╭─ Reading text
So, with all of that in mind, the question is what to do with them? How can you, too, learn to love (or at least not dread) course evaluations, metaphorically ride them out of the chute like Slim Pickens at the end of Dr. Strangelove (with, we trust, a happier implied ending)?

The first thing is admittedly the most difficult: a mindset change from viewing them as an exterior, closed entity to being more student feedback, hopefully some among a great deal. These evaluations are designed by faculty for faculty use and overseen by faculty-led representation; they are here to help you. It is an admittedly higher stakes set of feedback, since there is no getting around the reality that it is used for formal purposes, from being a metric for assessing a program’s health to promotion and tenure dossiers. But viewed as faculty-solicited student feedback, it becomes an extremely valuable tool for improving your course and instruction, which is after all a goal of nearly everyone I know who has stood in front of a classroom or sat behind a monitor with the incredible opportunity and responsibility for helping students master learning objectives.
╰─
╭─ Stored data
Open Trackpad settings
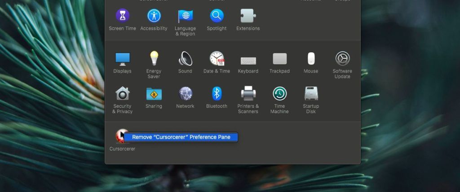460x192 pixels. pos(279,59)
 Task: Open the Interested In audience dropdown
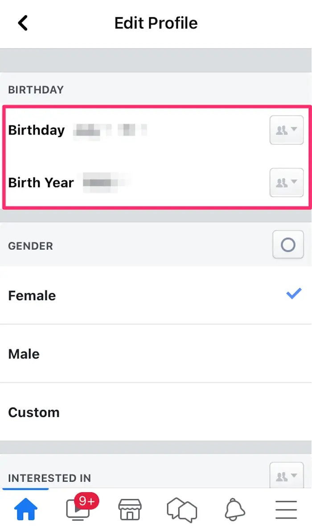tap(287, 475)
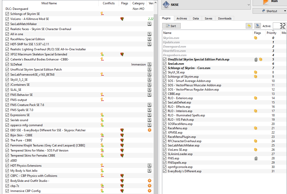287x194 pixels.
Task: Click the SKSE icon in the executable selector
Action: coord(166,4)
╰─
§ Exercise brief: Transcribe word for word the portion of the passage on course evaluations that begins with the words "So, with all" and ends with "happier implied ending)?". The data are drawn from a source unrelated to the passage on course evaluations.

§ Exercise output:
So, with all of that in mind, the question is what to do with them? How can you, too, learn to love (or at least not dread) course evaluations, metaphorically ride them out of the chute like Slim Pickens at the end of Dr. Strangelove (with, we trust, a happier implied ending)?